§ WHAT THE TASK REQUIRES: Please write out word for word the opening lines of the material, including the line with "You are a computer-use agent. Image" as the last.

[Start of Attachment]

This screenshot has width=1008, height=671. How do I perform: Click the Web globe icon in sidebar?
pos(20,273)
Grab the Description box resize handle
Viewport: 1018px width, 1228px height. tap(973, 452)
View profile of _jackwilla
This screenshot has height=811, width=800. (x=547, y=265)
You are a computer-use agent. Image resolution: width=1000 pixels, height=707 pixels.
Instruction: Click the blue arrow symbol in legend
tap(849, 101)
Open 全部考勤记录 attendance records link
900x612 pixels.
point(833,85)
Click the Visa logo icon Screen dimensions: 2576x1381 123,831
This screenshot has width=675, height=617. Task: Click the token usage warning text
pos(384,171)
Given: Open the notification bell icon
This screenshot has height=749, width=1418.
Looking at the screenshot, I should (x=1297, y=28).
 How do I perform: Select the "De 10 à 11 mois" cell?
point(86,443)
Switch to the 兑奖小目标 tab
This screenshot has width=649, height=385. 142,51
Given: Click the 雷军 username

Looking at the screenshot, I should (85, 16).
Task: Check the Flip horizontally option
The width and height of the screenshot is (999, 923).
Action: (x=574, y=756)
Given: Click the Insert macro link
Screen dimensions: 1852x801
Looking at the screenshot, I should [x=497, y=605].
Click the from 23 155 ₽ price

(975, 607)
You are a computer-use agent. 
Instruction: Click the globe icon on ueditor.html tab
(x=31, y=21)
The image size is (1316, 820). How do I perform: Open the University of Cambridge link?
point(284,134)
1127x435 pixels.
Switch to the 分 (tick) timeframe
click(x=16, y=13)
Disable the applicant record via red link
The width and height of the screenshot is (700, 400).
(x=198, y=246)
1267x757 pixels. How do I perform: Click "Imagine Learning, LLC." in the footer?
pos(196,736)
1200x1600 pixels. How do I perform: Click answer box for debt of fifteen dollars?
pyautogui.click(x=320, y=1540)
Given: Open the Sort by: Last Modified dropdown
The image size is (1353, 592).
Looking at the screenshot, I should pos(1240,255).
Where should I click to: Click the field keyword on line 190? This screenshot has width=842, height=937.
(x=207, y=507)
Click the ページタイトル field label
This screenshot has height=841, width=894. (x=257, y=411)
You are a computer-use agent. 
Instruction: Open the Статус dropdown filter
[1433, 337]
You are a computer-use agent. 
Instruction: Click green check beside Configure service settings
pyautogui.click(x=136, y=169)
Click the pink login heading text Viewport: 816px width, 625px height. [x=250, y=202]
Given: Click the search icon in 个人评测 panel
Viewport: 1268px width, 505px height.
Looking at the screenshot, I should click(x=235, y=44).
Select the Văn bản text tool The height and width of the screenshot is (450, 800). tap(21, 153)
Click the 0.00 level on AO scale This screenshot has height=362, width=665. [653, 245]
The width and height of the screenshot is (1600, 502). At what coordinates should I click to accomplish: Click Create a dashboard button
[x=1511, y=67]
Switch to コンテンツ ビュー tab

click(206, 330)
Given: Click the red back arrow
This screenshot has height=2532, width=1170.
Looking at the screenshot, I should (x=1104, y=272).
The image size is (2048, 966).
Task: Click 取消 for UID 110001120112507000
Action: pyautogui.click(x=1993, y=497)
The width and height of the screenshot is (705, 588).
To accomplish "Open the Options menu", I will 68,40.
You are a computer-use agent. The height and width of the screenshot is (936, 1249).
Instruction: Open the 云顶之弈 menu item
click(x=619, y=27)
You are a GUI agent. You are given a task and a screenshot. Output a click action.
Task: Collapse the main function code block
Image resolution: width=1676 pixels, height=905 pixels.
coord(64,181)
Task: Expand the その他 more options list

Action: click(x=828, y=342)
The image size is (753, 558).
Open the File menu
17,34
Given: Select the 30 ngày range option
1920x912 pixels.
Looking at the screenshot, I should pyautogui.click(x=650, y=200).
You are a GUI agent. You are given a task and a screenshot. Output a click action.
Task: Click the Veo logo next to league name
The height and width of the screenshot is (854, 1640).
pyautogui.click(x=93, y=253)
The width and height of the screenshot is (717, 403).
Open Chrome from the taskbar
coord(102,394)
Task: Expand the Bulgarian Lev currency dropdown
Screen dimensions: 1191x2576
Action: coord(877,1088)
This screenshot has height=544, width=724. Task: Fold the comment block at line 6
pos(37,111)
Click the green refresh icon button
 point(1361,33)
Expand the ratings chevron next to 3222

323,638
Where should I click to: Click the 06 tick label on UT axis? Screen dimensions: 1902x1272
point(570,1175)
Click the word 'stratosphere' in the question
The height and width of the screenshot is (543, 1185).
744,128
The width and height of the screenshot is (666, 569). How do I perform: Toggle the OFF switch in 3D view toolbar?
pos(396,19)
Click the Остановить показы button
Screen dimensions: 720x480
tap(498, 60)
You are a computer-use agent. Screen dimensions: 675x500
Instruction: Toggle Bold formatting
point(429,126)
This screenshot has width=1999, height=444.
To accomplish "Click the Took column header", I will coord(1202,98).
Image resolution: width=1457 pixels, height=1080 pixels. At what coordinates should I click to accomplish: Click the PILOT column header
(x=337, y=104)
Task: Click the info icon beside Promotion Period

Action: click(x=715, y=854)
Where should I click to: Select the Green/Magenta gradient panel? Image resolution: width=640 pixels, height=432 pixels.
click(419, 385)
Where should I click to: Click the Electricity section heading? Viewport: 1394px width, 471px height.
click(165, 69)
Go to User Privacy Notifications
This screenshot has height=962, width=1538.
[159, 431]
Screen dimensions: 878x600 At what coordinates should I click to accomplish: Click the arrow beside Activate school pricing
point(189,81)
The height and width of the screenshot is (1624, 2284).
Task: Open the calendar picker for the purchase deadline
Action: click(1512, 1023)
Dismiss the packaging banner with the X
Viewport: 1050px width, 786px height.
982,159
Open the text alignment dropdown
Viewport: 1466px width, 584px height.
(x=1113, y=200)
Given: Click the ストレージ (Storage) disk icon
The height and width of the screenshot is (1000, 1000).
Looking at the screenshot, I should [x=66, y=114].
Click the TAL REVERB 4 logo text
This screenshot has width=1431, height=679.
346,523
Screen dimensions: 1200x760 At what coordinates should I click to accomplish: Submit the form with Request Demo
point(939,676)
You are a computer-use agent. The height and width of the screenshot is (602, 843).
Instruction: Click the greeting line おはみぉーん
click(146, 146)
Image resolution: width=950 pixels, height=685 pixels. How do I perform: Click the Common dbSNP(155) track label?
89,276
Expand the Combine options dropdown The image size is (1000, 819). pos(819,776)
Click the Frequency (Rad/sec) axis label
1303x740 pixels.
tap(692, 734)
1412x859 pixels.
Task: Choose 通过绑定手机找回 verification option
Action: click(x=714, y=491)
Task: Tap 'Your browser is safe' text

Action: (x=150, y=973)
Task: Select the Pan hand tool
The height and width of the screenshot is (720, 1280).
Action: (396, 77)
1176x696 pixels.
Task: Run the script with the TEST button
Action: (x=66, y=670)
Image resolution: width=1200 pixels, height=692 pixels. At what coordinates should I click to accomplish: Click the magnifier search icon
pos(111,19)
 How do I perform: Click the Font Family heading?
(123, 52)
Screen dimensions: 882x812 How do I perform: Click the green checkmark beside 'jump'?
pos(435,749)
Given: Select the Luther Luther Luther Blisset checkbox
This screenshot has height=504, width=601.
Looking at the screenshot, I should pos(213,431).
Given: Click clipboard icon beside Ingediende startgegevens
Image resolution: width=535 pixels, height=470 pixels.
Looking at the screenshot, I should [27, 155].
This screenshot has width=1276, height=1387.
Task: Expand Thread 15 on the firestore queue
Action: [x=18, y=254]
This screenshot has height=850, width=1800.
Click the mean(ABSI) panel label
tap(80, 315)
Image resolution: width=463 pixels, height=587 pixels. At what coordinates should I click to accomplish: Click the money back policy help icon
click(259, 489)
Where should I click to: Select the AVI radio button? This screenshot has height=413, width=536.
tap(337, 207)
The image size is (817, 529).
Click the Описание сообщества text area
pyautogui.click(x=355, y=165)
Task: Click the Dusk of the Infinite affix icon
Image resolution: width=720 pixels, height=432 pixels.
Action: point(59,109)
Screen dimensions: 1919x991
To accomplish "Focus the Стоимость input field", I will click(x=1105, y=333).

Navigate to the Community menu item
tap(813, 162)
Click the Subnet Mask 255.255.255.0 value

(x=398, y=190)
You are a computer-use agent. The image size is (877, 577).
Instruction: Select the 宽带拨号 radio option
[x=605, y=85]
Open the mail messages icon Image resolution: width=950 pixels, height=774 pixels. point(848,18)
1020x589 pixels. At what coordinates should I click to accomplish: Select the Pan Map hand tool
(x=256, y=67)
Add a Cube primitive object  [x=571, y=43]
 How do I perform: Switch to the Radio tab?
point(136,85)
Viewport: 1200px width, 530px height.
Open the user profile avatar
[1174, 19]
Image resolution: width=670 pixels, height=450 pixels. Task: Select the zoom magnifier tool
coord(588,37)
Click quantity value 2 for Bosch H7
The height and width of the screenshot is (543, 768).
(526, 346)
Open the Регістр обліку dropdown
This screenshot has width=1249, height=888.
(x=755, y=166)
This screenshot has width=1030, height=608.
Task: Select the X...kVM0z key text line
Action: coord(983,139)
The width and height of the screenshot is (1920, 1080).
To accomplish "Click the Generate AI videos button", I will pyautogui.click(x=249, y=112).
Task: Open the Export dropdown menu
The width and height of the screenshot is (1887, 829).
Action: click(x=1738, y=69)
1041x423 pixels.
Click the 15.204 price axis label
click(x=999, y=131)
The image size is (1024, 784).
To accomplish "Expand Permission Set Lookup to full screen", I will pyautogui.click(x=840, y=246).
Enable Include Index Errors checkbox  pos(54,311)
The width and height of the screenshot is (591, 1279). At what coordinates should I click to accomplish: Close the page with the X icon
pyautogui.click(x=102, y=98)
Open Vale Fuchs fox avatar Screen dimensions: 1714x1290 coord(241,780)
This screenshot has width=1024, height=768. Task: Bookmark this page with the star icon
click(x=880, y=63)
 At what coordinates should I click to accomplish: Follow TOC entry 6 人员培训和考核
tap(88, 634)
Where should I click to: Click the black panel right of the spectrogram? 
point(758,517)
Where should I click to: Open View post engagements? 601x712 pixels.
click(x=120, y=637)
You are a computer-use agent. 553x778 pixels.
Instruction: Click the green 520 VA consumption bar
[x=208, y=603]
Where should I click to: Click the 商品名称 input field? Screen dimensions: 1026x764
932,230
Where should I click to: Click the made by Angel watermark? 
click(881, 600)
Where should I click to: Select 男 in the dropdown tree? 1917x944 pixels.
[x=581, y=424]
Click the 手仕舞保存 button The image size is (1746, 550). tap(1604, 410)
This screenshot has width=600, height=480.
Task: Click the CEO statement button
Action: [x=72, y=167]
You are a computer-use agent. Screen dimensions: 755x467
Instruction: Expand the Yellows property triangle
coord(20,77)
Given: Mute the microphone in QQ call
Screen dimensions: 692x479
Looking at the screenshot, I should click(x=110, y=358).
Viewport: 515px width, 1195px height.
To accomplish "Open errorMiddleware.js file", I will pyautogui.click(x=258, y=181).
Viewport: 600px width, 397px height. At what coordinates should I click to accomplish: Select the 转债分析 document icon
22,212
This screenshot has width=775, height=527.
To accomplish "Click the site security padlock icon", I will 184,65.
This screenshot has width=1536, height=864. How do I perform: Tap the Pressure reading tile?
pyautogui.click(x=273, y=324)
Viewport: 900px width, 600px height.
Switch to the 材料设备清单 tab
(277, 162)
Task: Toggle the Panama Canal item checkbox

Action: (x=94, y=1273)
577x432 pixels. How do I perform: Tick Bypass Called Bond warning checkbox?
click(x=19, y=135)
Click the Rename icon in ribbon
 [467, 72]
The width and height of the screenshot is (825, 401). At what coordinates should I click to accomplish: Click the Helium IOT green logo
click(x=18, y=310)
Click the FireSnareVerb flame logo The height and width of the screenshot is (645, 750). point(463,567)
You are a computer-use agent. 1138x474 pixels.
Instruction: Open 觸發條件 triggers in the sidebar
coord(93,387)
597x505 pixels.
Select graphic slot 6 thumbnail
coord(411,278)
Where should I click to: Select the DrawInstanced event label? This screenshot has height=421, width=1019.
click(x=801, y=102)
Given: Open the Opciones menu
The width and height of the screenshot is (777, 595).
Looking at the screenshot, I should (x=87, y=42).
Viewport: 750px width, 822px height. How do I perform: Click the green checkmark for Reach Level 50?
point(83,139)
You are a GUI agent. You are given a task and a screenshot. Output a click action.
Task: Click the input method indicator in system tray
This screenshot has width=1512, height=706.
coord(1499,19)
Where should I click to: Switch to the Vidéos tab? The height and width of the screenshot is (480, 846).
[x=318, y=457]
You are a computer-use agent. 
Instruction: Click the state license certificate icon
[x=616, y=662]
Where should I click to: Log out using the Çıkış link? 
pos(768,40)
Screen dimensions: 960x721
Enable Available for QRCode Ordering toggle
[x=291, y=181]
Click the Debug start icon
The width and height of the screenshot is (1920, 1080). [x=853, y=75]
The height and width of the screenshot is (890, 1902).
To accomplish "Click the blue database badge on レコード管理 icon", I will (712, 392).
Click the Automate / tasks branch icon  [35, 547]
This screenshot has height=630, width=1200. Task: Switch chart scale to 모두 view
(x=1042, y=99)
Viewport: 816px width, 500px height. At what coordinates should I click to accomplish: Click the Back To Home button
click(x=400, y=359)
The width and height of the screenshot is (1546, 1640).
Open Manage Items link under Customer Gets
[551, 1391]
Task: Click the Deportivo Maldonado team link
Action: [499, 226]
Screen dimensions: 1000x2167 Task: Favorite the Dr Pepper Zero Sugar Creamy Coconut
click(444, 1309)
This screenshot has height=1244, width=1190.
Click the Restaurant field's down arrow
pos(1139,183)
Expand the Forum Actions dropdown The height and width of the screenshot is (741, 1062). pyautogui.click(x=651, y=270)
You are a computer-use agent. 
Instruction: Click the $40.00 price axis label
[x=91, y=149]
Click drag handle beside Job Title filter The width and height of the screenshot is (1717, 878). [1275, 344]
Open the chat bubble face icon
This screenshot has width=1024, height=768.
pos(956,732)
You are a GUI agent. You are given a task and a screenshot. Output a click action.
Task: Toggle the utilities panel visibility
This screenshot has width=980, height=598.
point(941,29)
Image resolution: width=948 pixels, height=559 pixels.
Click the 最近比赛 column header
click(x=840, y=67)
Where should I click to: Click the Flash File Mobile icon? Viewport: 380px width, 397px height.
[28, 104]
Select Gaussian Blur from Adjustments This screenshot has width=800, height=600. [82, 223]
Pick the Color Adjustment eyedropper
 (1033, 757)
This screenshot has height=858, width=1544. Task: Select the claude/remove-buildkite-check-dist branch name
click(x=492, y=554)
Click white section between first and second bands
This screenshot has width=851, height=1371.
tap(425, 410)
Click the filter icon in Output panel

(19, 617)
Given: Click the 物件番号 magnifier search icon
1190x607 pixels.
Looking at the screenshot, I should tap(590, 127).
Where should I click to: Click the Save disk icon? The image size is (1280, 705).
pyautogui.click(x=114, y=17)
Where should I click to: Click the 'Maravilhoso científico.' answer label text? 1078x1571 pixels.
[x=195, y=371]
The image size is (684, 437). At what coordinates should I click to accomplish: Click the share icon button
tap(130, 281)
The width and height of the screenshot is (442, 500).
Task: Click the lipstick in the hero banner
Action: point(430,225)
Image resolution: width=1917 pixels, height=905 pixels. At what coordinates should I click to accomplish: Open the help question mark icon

[End of Attachment]

§ ANSWER SECTION:
This screenshot has width=1008, height=671. How do I perform: Click the Web globe icon in sidebar?
pos(20,273)
Grab the Description box resize handle
Viewport: 1018px width, 1228px height. tap(973, 452)
View profile of _jackwilla
This screenshot has height=811, width=800. (x=547, y=265)
You are a computer-use agent. Image resolution: width=1000 pixels, height=707 pixels.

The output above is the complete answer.